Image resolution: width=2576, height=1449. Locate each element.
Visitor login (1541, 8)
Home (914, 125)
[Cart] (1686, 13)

• • • •

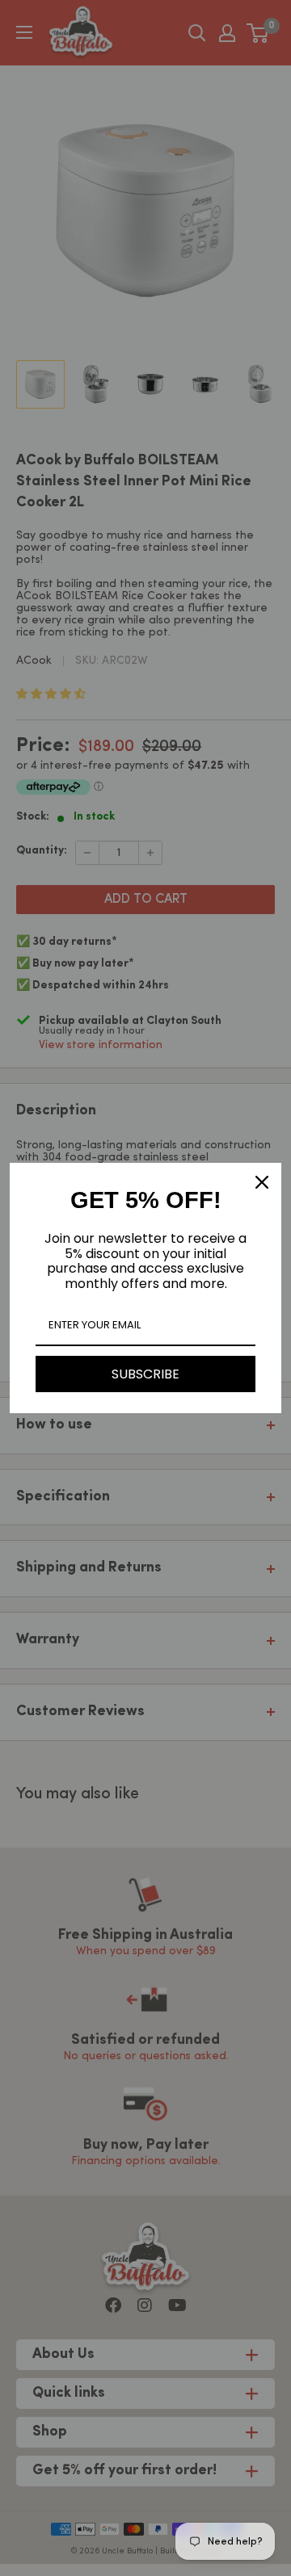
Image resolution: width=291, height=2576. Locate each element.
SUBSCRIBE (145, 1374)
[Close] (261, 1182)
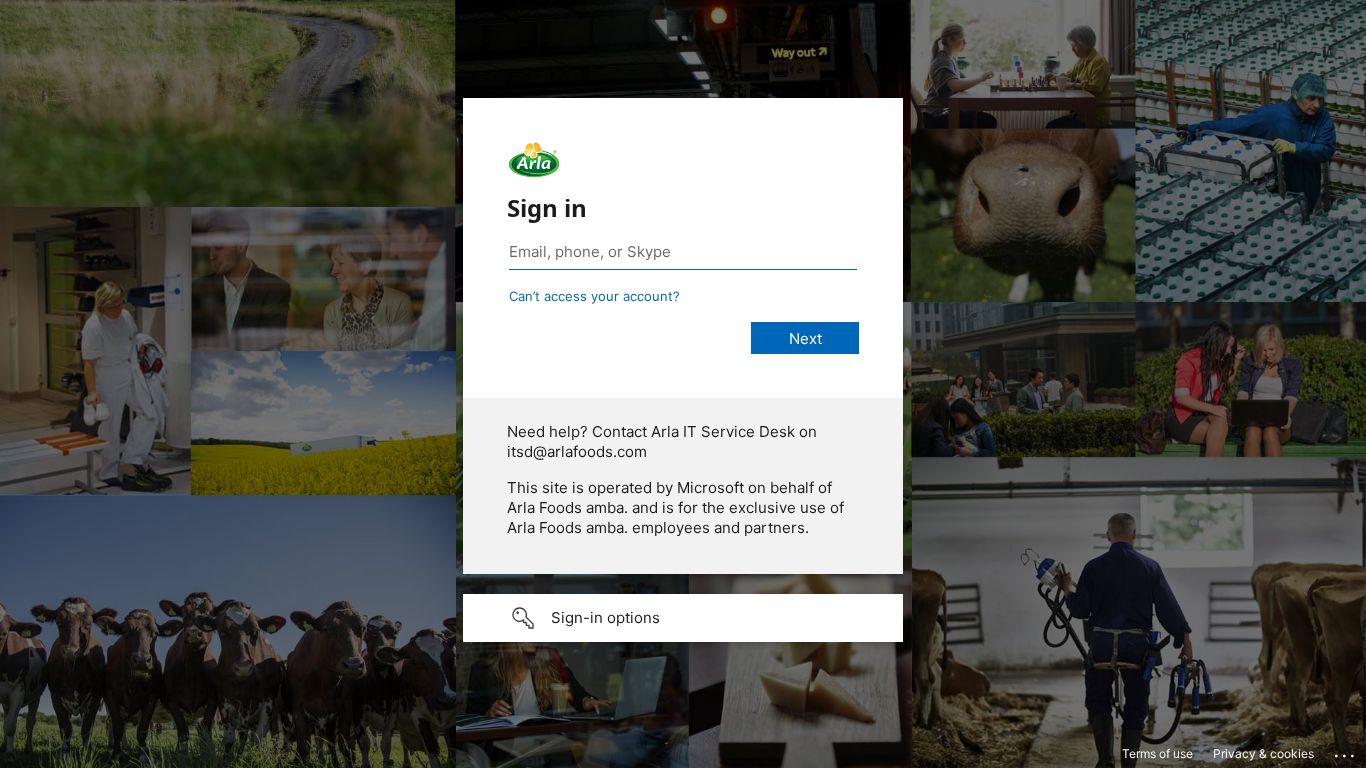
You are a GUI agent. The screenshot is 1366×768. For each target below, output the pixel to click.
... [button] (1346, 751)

• • • •

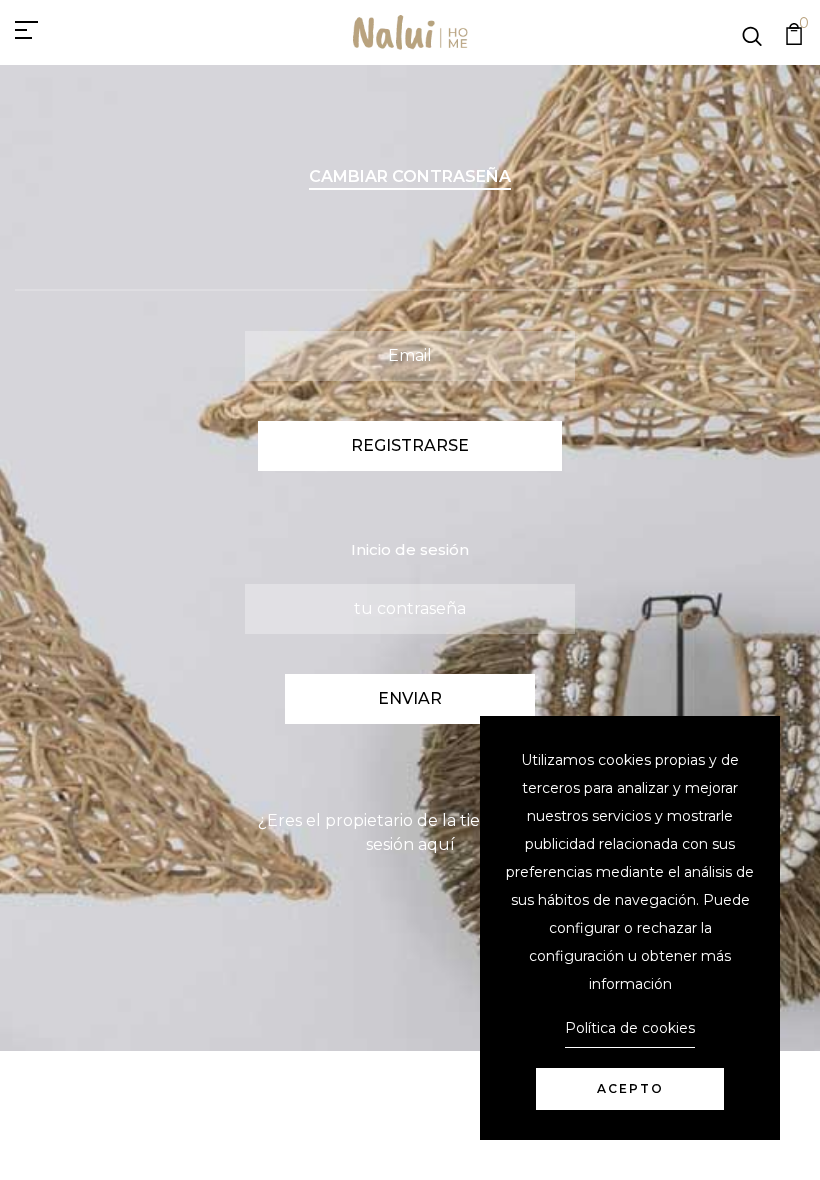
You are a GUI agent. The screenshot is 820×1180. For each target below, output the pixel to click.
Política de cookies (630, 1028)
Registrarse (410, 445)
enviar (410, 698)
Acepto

• • • •

- [Problem requirements] From the records above, print only the lines between the one holding "Image resolution: width=2576, height=1449." and the one holding "[Cart] (1686, 13)", inclusive, exactly as they stand.

- [Exercise result]
Image resolution: width=2576, height=1449. Locate each element.
Visitor login (1541, 8)
Home (914, 125)
[Cart] (1686, 13)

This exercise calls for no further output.